## START Exercise input

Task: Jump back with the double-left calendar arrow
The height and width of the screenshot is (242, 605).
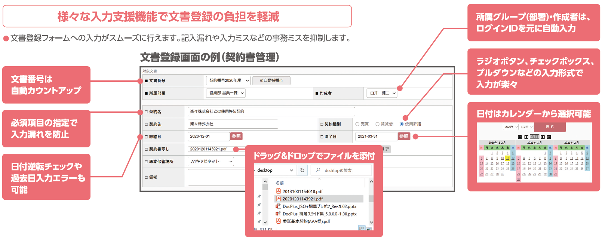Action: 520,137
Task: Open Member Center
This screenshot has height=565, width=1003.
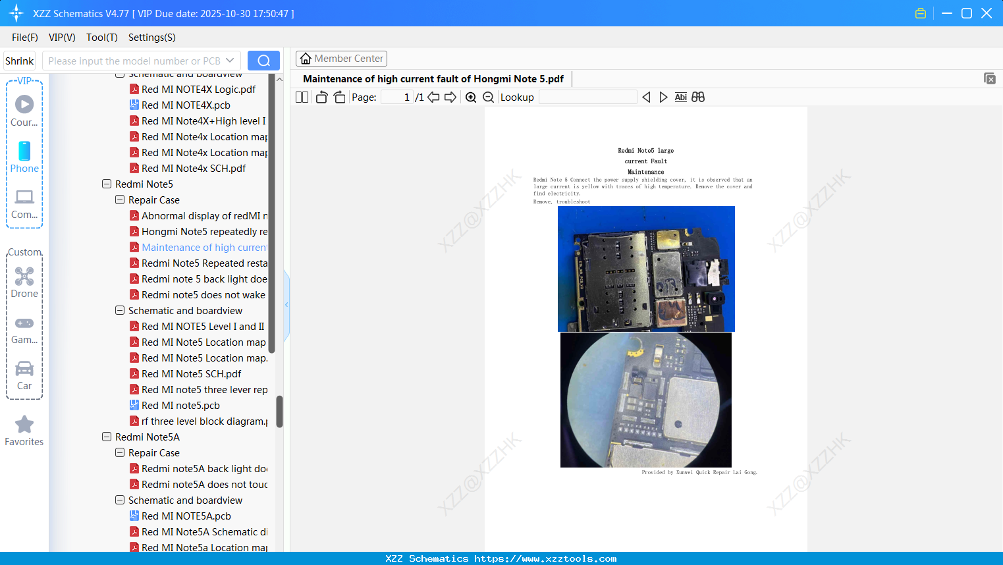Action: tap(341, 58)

## END Exercise input

§ **Requirement**: Write out the lines above word for word, leaving out the pictures.

§ **Answer for this exercise**:
Task: Jump back with the double-left calendar arrow
The height and width of the screenshot is (242, 605).
Action: 520,137
Task: Open Member Center
This screenshot has height=565, width=1003.
Action: tap(341, 58)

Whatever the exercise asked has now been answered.